An Abuja Division of the Federal High Court on Tuesday did not lift its order barring the National Assembly from overriding President Muhammadu Buhari’s veto of the electoral amendment bill.
The court presided by Ahmed Mohammed had in its previous sitting stopped the National Assembly from proceeding with implementation of Section 58 of the Constitution which allows lawmakers to override the president in the process of signing a bill into law.
The National Assembly Conference Committee on Electoral Act (amendment) Bill had recently adopted a reordered sequence of the 2019 general elections, putting the presidential election last.
This has initiated a series of controversies in the polity with some senators of the ruling All Progressives Congress (APC) saying it was targeted at Mr.
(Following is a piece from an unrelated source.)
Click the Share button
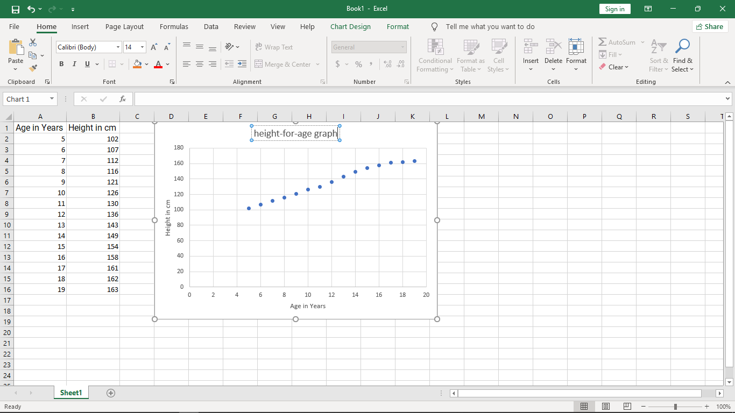 (x=710, y=26)
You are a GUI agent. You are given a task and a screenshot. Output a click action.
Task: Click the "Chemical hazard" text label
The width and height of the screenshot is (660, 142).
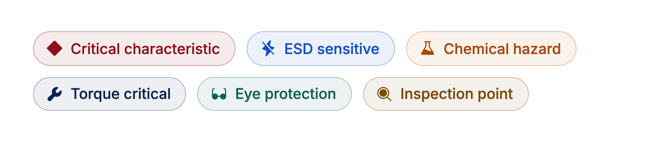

Buhari, to prevent his re-election.
Both chambers of the National Assembly, though dominated by the APC, amended the order of the election. The proposed sequence of elections would make the National Assembly election come first in 2019, followed by governorship and state Houses of Assembly, and presidential as last.
This is against the sequence rolled out by Independent National Electoral Commission (INEC) late 2017, which put presidential and National Assembly elections first and governorship and state assembly to follow.
President Muhammadu Buhari had on March 13 refused assent to the bill, after it was forwarded to his office. He had said the amendments if allowed to pass violate parts of the constitution.
Shortly after the bill was refused by the president, the Federal High Court restrained the Senate from proceeding with further actions on the matter.
The restraining order followed an application by counsel to the Accord Party, Wole Olanipekun, who is asking the court to stop the lawmakers from tampering with the electoral act.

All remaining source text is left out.